• [Your goal] Write out all the entries below without any change.

• [Task material]
╔══
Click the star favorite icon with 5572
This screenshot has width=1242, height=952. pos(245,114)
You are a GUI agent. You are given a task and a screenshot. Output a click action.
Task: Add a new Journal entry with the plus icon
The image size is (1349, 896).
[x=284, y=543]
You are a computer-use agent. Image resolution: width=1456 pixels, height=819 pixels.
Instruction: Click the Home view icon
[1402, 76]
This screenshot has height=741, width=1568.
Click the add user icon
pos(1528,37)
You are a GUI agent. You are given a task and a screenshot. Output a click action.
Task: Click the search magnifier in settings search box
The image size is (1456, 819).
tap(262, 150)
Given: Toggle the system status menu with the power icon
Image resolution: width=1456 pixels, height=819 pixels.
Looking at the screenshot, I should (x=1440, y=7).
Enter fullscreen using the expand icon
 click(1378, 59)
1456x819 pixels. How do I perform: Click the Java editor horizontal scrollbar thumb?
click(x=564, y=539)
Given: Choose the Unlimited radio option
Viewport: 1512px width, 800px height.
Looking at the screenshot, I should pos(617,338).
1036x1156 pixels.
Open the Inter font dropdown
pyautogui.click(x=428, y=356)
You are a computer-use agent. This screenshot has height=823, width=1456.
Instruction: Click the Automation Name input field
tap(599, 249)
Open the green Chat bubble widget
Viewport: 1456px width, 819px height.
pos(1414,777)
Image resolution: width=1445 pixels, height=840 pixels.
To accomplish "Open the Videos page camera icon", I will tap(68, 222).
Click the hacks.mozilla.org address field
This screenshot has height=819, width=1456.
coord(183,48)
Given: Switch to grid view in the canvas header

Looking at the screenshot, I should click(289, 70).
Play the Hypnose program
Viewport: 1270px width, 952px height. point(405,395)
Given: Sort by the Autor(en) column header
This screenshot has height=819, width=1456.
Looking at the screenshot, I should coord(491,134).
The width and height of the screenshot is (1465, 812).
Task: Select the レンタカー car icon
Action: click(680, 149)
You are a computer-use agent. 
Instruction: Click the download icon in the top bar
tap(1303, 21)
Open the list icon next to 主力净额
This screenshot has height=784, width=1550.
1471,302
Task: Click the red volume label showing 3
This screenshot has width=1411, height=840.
╚══
• [Your response]
Click the star favorite icon with 5572
This screenshot has width=1242, height=952. pos(245,114)
You are a GUI agent. You are given a task and a screenshot. Output a click action.
Task: Add a new Journal entry with the plus icon
The image size is (1349, 896).
[x=284, y=543]
You are a computer-use agent. Image resolution: width=1456 pixels, height=819 pixels.
Instruction: Click the Home view icon
[1402, 76]
This screenshot has height=741, width=1568.
Click the add user icon
pos(1528,37)
You are a GUI agent. You are given a task and a screenshot. Output a click action.
Task: Click the search magnifier in settings search box
The image size is (1456, 819).
tap(262, 150)
Given: Toggle the system status menu with the power icon
Image resolution: width=1456 pixels, height=819 pixels.
Looking at the screenshot, I should (x=1440, y=7).
Enter fullscreen using the expand icon
 click(1378, 59)
1456x819 pixels. How do I perform: Click the Java editor horizontal scrollbar thumb?
click(x=564, y=539)
Given: Choose the Unlimited radio option
Viewport: 1512px width, 800px height.
Looking at the screenshot, I should pos(617,338).
1036x1156 pixels.
Open the Inter font dropdown
pyautogui.click(x=428, y=356)
You are a computer-use agent. This screenshot has height=823, width=1456.
Instruction: Click the Automation Name input field
tap(599, 249)
Open the green Chat bubble widget
Viewport: 1456px width, 819px height.
pos(1414,777)
Image resolution: width=1445 pixels, height=840 pixels.
To accomplish "Open the Videos page camera icon", I will tap(68, 222).
Click the hacks.mozilla.org address field
This screenshot has height=819, width=1456.
coord(183,48)
Given: Switch to grid view in the canvas header

Looking at the screenshot, I should click(289, 70).
Play the Hypnose program
Viewport: 1270px width, 952px height. point(405,395)
Given: Sort by the Autor(en) column header
This screenshot has height=819, width=1456.
Looking at the screenshot, I should coord(491,134).
The width and height of the screenshot is (1465, 812).
Task: Select the レンタカー car icon
Action: click(680, 149)
You are a computer-use agent. 
Instruction: Click the download icon in the top bar
tap(1303, 21)
Open the list icon next to 主力净额
This screenshot has height=784, width=1550.
1471,302
Task: Click the red volume label showing 3
This screenshot has width=1411, height=840.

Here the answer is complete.